Another chapter dealt with an N-terminal mutation in Kir6.2. Valine 59 is part of the so-called slide helix, which supposedly is involved in KATP channel gating. Kir6.2(V59G)/SUR1 exhibits a high open probability and strongly reduced sensitivity towards inhibition by ATP. ATP sensitivity is especially low in the presence of Mg2+. This shows that the SUR-mediated activation by Mg-nucleotides is not impaired. Glibenclamide (1 µM) turned out to be completely ineffective in the absence of ATP, however, it enhanced the inhibitory effect of ATP when applied together with the latter.
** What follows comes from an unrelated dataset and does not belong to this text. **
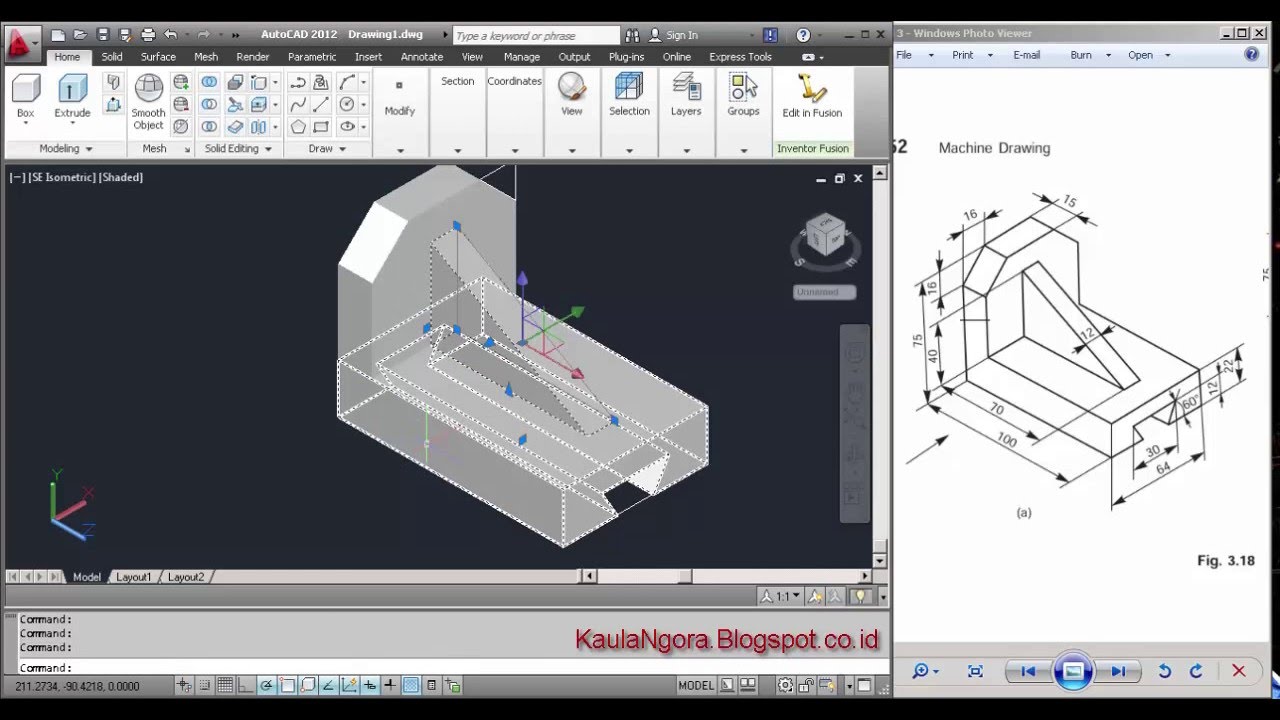Select the Polygon draw tool
The height and width of the screenshot is (720, 1280).
coord(297,127)
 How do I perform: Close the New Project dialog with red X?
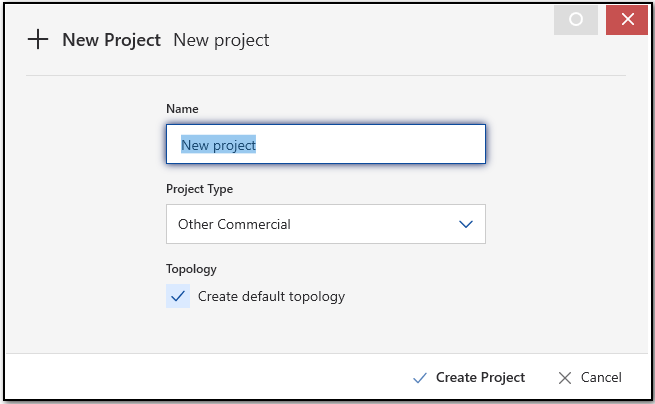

Phospholipids could not further increase the high activity of Kir6.2(V59G)/SUR1. Polycations like neomycin, which abolish the activatory effects of endogenous phospholipids and therefore inhibit wild type KATP channels, had relatively little impact on the mutant.
Together with analogous experiments on KATP channels with a truncated Kir-N-terminus the results support the hypothesis that inhibitory interactions between Kir-N-Terminus and SUR, as well as channel inhibition by glibenclamide are conveyed to the pore by the slide helix. However, SUR-mediated activation by Mg-nucleotides is not transmitted to the pore via the slide helix.
In order to improve understanding of the SUR structure the impact of deleting TMD0 (the first of the three transmembrane domains of SUR) on the properties of SUR2B(Y1206S) was explored, with the YS mutation enabling binding experiments with [3H]GBC.
The affinities of glibenclamide, repaglinide and the opener P1075 only weakly depended on TMD0. Kir6.2 enhanced the affinity of SUR2B(YS)deltaTMD0 for repaglinide by a factor of 1.6, which is less than observed with the full-length SUR2B(YS) (factor 5.7). Interactions between SUR2B(YS)deltaTMD0 and Kir6.2 were demonstrated also by co-immunoprecipitation, as well as homomultimerisation of SUR2B(YS)deltaTMD0 in the absence of Kir6.2. However, patch-clamp-experiments gave no evidence for functional KATP channels composed of Kir6.2 and SUR2B(YS)deltaTMD0. This underlines the importance of TMD0 for assembly of a functional channel and/or trafficking of the channel to the plasma membrane.
Using a yeast-two-hybrid system for membrane proteins (MY2H) NCU-G1, LEM2, Laptm4a and subunit a of the F1Fo-ATP-synthase were detected to interact with Kir6.1. Since the former proteins are located essentially intracellularly this draws the attention to the so far insufficiently explored intracellular KATP channels. Future progress in this field will clarify the physiological relevance of these newly-discovered interactions.